Our results are consistent with previous studies [34, 36, 37] showing that AD participants were more variable and imprecise in their time estimations than controls. Moreover, the present findings support the observation that AD can be associated with both under- and over-estimation or with no bias, but always in the framework of variability. For example, Carrasco and coworkers  found that some AD patients overproduced time, whereas others underproduced time, so that, on average, the AD group was not significantly less accurate in timing than the control group.

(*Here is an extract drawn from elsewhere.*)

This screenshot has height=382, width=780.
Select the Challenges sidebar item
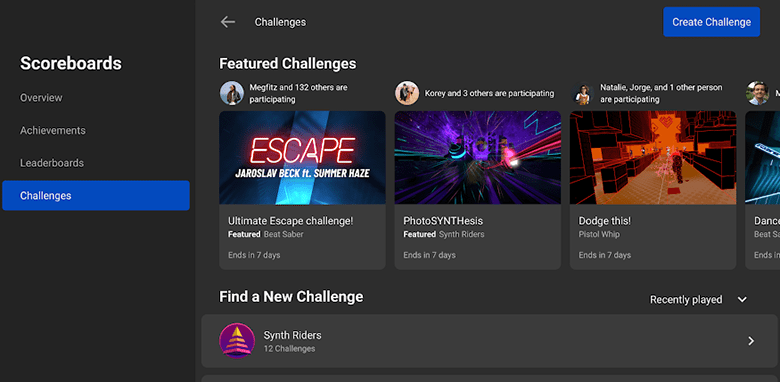(x=96, y=195)
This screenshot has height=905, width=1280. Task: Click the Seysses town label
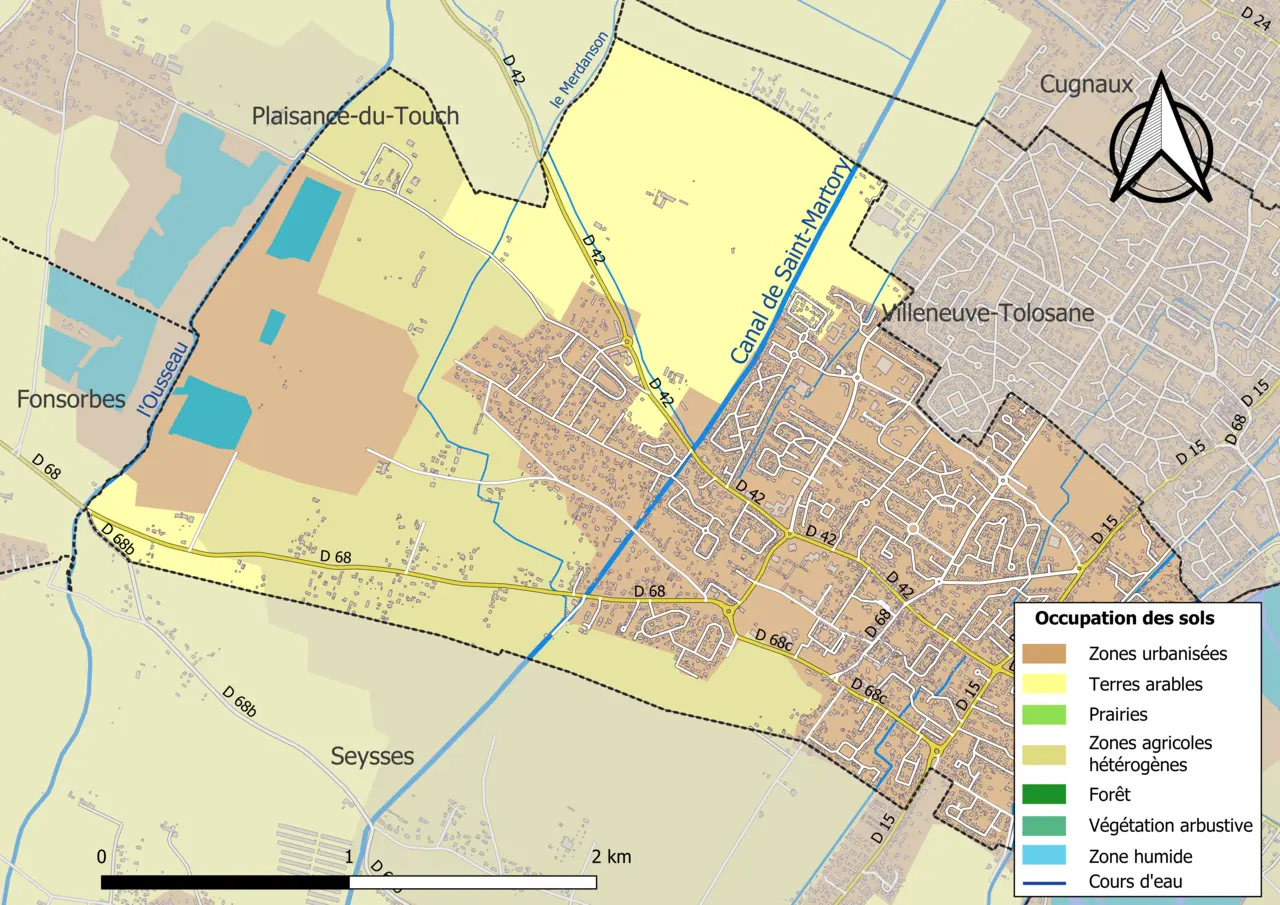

There is some evidence that timing also changes with age. Some authors have suggested that age-related changes in duration judgments depend on slowing down of the internal clock [46–49], some others have indicated that impaired temporal information processing in older adults may be mainly related to reduced attentional resources [50, 51] or memory deficits [52, 53]. Since in the present study the behavioral pattern of elderly participants (decreased sensitivity to millisecond-scale durations, with respect to young controls) is comparable, though milder, to that of AD patients, we put forward the same alternative hypotheses described above for explaining AD patients' performance.
Finally, it is important to note that the present results are not consistent with some previous findings showing that AD patients are compromised in judging durations in the range of seconds [34, 36, 37]. However, the majority of timing studies in AD have only employed durations in the range of several seconds, without no comparison with millisecond timing performance. Thus, as mentioned previously, it is possible that the timing deficits reported by those studies strongly depended on the additional cognitive resources required to encode longer durations, making difficult to isolate temporal perception dysfunctions from more generalized cognitive impairments.